Export models

This page shows you how to export BigQuery ML models. You can export BigQuery ML models to Cloud Storage, and use them for online prediction, or edit them in Python. You can export a BigQuery ML model by:

You can export the following model types:

  • AUTOENCODER
  • AUTOML_CLASSIFIER
  • AUTOML_REGRESSOR
  • BOOSTED_TREE_CLASSIFIER
  • BOOSTED_TREE_REGRESSOR
  • DNN_CLASSIFIER
  • DNN_REGRESSOR
  • DNN_LINEAR_COMBINED_CLASSIFIER
  • DNN_LINEAR_COMBINED_REGRESSOR
  • KMEANS
  • LINEAR_REG
  • LOGISTIC_REG
  • MATRIX_FACTORIZATION
  • RANDOM_FOREST_CLASSIFIER
  • RANDOM_FOREST_REGRESSOR
  • TENSORFLOW (imported TensorFlow models)
  • PCA
  • TRANSFORM_ONLY

Export model formats and samples

The following table shows the export destination formats for each BigQuery ML model type and provides a sample of files that get written in the Cloud Storage bucket.

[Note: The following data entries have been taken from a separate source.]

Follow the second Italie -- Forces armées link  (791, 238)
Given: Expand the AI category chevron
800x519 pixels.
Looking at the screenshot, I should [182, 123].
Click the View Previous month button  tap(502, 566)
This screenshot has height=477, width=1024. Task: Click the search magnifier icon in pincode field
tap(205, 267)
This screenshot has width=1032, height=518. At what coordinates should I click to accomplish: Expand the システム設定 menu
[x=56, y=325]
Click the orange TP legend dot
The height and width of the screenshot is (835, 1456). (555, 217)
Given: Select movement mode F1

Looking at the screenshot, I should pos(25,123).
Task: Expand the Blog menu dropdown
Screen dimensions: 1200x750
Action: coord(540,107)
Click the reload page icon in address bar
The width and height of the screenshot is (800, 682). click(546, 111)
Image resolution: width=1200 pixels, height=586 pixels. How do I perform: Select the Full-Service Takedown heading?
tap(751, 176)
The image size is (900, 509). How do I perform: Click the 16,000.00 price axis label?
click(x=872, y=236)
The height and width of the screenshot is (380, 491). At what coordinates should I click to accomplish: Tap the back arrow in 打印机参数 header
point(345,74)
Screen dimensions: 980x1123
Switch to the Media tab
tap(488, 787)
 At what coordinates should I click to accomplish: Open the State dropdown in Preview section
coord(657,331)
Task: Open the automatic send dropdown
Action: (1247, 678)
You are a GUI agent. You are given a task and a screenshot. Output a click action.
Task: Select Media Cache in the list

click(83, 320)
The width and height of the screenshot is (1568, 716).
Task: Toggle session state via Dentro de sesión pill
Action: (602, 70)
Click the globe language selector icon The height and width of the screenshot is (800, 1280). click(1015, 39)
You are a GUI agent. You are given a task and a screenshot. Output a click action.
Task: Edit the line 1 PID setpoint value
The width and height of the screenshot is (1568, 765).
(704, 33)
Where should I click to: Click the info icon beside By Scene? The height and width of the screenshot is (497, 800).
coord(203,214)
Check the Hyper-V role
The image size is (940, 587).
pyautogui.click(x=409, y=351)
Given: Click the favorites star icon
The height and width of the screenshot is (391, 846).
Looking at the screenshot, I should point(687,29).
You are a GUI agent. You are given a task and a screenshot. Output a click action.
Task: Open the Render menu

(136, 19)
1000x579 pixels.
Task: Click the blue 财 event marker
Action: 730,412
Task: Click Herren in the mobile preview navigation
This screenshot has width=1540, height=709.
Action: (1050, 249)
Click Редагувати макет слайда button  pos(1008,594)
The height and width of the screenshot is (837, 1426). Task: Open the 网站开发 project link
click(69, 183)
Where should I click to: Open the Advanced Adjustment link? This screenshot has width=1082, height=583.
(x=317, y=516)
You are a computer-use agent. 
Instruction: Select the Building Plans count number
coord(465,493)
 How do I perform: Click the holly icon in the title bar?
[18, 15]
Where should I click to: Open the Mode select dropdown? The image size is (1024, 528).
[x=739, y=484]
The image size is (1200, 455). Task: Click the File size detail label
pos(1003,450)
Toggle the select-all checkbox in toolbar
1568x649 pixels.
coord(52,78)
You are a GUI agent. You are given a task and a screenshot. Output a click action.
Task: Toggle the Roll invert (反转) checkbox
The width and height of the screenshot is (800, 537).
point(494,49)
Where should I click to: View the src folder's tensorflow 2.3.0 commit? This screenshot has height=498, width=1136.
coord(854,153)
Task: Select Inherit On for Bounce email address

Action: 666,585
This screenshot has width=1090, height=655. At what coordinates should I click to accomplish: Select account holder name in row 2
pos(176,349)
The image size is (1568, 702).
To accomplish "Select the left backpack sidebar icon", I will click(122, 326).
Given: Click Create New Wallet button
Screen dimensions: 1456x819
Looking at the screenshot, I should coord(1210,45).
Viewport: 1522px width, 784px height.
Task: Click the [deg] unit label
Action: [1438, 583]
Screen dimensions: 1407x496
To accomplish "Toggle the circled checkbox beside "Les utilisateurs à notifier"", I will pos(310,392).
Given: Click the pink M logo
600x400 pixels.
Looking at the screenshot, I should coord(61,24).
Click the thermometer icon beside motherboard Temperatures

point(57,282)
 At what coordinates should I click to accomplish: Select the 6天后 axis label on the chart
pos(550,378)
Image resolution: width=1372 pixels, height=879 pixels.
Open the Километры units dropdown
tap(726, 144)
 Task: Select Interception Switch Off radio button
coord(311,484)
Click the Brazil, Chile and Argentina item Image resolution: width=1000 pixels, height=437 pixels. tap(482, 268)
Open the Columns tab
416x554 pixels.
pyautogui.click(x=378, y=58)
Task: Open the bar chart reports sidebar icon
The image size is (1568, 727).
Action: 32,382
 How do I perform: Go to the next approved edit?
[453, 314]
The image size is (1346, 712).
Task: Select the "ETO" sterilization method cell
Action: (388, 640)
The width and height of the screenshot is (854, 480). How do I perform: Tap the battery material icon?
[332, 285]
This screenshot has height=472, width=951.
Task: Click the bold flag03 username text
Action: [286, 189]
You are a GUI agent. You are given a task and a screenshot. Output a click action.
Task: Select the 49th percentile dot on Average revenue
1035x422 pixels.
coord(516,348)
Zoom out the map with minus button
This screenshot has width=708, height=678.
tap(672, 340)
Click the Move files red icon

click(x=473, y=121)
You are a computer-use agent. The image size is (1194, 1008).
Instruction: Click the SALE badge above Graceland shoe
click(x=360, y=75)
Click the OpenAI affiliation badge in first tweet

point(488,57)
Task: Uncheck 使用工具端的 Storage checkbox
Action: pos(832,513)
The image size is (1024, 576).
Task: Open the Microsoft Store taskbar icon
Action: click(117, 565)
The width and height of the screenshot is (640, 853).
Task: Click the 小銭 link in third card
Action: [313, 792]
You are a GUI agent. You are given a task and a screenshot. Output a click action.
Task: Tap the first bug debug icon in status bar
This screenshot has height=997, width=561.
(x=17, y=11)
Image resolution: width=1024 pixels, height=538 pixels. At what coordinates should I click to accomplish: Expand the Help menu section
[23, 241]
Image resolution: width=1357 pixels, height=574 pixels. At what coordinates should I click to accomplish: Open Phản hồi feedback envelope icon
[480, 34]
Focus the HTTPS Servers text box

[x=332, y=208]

Model type Export model format Exported files sample
AUTOML_CLASSIFIER TensorFlow SavedModel (TF 2.1.0) gcs_bucket/
  assets/
    f1.txt
    f2.txt
  saved_model.pb
  variables/
    variables.data-00-of-01
    variables.index
AUTOML_REGRESSOR
AUTOENCODER TensorFlow SavedModel (TF 1.15 or higher)
DNN_CLASSIFIER
DNN_REGRESSOR
DNN_LINEAR_COMBINED_CLASSIFIER
DNN_LINEAR_COMBINED_REGRESSOR
KMEANS
LINEAR_REGRESSOR
LOGISTIC_REG
MATRIX_FACTORIZATION
PCA
TRANSFORM_ONLY
BOOSTED_TREE_CLASSIFIER Booster (XGBoost 0.82) gcs_bucket/
  assets/
    0.txt
    1.txt
    model_metadata.json
  main.py
  model.bst
  xgboost_predictor-0.1.tar.gz
    ....
     predictor.py
    ....


main.py is for local run. See Model deployment for more details.
BOOSTED_TREE_REGRESSOR
RANDOM_FOREST_REGRESSOR
RANDOM_FOREST_REGRESSOR
TENSORFLOW (imported) TensorFlow SavedModel Exactly the same files that were present when importing the model

Export model trained with TRANSFORM

If the model is trained with the TRANSFORM clause, then an additional preprocessing model performs the same logic in the TRANSFORM clause and is saved in the TensorFlow SavedModel format under the subdirectory transform. You can deploy a model trained with the TRANSFORM clause to Vertex AI as well as locally. For more information, see model deployment.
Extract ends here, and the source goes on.